By Regina Sass ; Updated September 21, 2017

Several species of Gerbera daisies exist, and all of them are susceptible to the same types of diseases. These diseases can affect the appearance of the plants, but they can be fatal as well. They are also contagious and can be easily spread to other plants, most often by the wind.


Grey mildew is a fungus that attacks a large variety of plants--the Gerbera daisy being one most affected. It lives in the soil and thrives in damp weather. Leaf spot is a fungus that can do a great deal of damage to the leaves. White powdery mildew is a fungus that appears on the leaves, petioles--the stalk that joins the leaf to the stems--and the flower heads.


Grey mildew, or Botrytis cinerea, develops as a gray-brown fuzz and silver-gray spores on infected tissue during times of high humidity and bad air circulation. When the spores disperse, they look like dust flying off the plant. Leaf spot is a fungus that appears as circular purple-brown spots with irregular edges, which will grow larger. White powdery mildew appears on the leaves, petioles and flower heads. It starts out white and turns purplish brown.


No fool-proof way exists to prevent the Gerbera daisies from getting fungal diseases, but you can make it less likely. Plant them far enough apart to insure good air circulation. Do not water the top of the plants; water just around the base. Water is absorbed through the roots, not the leaves, and soaking the leaves, flowers and wood gives the fungus a place to grow.


Fungal diseases thrive in moist, hot conditions. They can winter in the soil or in infected plant tissue and attack the new growth in the spring when it is most vulnerable. Plants that have open cuts or that have been stressed by drastic changes in their environment are the most susceptible.

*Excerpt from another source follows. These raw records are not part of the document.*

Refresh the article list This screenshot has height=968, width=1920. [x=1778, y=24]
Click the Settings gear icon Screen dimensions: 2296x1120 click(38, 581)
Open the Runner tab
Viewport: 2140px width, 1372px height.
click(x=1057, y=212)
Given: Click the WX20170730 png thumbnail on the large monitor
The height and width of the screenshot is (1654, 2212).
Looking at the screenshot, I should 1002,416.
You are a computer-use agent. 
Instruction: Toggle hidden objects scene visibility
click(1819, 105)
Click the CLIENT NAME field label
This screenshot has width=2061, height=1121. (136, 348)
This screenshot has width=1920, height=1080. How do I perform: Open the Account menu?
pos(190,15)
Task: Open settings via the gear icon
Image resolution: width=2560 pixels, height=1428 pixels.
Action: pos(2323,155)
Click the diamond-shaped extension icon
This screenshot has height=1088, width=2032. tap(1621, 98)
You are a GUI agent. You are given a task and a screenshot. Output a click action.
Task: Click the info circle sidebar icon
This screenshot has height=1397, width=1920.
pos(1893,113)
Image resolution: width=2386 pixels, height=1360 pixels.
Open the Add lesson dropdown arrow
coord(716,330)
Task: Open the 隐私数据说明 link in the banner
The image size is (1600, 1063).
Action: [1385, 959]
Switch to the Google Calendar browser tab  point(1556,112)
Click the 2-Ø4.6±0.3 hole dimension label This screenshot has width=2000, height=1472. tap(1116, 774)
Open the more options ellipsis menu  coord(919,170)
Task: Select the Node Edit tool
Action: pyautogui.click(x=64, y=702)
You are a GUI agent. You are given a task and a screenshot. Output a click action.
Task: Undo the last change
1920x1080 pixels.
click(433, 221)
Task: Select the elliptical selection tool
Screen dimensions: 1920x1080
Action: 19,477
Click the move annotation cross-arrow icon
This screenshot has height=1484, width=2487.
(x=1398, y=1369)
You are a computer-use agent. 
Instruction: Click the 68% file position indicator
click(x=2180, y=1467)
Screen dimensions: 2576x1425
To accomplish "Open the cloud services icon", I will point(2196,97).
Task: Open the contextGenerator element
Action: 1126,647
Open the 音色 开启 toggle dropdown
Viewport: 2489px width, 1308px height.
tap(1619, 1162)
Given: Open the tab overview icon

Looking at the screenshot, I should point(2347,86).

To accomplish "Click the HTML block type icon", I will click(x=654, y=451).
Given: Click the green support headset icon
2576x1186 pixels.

Grey mold will destroy the flowers from the inside out. In the most serious cases, leaf spot will cause the leaves to drop off. White powdery mildew causes the leaves to become small and curled with the feel of leather. The flowers will not open, and eventually the infected parts will dry up and die


For gray mildew, remove the dead or damaged flowers and burn all the debris. If burning is not allowed in your area, bury it under at least a foot of soil. You can treat leaf spot with fungicides. You can also use fungicides on white powdery mildew, but the product must specifically say it is effective on Gerbera daisies. Begin treatment as soon as the first spots appear. In the fall, gather and destroy all of the fallen leaves.